Entries taken from a collection:
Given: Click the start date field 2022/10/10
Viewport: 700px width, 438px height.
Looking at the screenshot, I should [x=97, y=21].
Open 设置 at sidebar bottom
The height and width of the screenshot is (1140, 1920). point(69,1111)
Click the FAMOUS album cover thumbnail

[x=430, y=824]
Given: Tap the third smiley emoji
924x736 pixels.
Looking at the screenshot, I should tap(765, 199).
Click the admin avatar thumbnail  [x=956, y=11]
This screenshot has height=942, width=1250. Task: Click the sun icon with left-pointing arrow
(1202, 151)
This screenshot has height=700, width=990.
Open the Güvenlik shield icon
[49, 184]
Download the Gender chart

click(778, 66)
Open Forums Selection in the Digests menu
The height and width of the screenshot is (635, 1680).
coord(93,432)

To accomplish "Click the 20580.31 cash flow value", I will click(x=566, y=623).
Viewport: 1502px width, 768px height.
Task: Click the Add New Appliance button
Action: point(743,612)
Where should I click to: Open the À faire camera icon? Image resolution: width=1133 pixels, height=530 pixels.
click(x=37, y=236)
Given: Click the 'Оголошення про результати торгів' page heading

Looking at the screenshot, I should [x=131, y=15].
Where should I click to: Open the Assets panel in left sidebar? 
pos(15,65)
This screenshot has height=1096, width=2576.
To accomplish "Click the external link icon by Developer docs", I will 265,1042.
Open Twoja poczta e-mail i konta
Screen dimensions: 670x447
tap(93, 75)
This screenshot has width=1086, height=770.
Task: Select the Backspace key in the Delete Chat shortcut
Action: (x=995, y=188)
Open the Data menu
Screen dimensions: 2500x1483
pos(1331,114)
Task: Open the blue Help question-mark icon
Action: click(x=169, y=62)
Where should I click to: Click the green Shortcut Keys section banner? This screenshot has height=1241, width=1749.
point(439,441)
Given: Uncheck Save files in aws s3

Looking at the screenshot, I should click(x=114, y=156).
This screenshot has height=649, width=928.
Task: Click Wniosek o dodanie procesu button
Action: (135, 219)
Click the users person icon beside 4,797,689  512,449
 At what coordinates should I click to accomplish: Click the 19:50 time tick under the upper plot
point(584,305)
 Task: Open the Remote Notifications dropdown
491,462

* **SET TASK**: Render every row above as a numbered list, leaving out the blank lines.

* **OUTPUT FOR THIS EXERCISE**:
1. Given: Click the start date field 2022/10/10
2. Viewport: 700px width, 438px height.
3. Looking at the screenshot, I should [x=97, y=21].
4. Open 设置 at sidebar bottom
5. The height and width of the screenshot is (1140, 1920). point(69,1111)
6. Click the FAMOUS album cover thumbnail
7. [x=430, y=824]
8. Given: Tap the third smiley emoji
9. 924x736 pixels.
10. Looking at the screenshot, I should tap(765, 199).
11. Click the admin avatar thumbnail  [x=956, y=11]
12. This screenshot has height=942, width=1250. Task: Click the sun icon with left-pointing arrow
13. (1202, 151)
14. This screenshot has height=700, width=990.
15. Open the Güvenlik shield icon
16. [49, 184]
17. Download the Gender chart
18. click(778, 66)
19. Open Forums Selection in the Digests menu
20. The height and width of the screenshot is (635, 1680).
21. coord(93,432)
22. To accomplish "Click the 20580.31 cash flow value", I will click(x=566, y=623).
23. Viewport: 1502px width, 768px height.
24. Task: Click the Add New Appliance button
25. Action: point(743,612)
26. Where should I click to: Open the À faire camera icon? Image resolution: width=1133 pixels, height=530 pixels.
27. click(x=37, y=236)
28. Given: Click the 'Оголошення про результати торгів' page heading
29. Looking at the screenshot, I should [x=131, y=15].
30. Where should I click to: Open the Assets panel in left sidebar? 
31. pos(15,65)
32. This screenshot has height=1096, width=2576.
33. To accomplish "Click the external link icon by Developer docs", I will 265,1042.
34. Open Twoja poczta e-mail i konta
35. Screen dimensions: 670x447
36. tap(93, 75)
37. This screenshot has width=1086, height=770.
38. Task: Select the Backspace key in the Delete Chat shortcut
39. Action: (x=995, y=188)
40. Open the Data menu
41. Screen dimensions: 2500x1483
42. pos(1331,114)
43. Task: Open the blue Help question-mark icon
44. Action: click(x=169, y=62)
45. Where should I click to: Click the green Shortcut Keys section banner? This screenshot has height=1241, width=1749.
46. point(439,441)
47. Given: Uncheck Save files in aws s3
48. Looking at the screenshot, I should click(x=114, y=156).
49. This screenshot has height=649, width=928.
50. Task: Click Wniosek o dodanie procesu button
51. Action: (135, 219)
52. Click the users person icon beside 4,797,689  512,449
53.  At what coordinates should I click to accomplish: Click the 19:50 time tick under the upper plot
54. point(584,305)
55.  Task: Open the Remote Notifications dropdown
56. 491,462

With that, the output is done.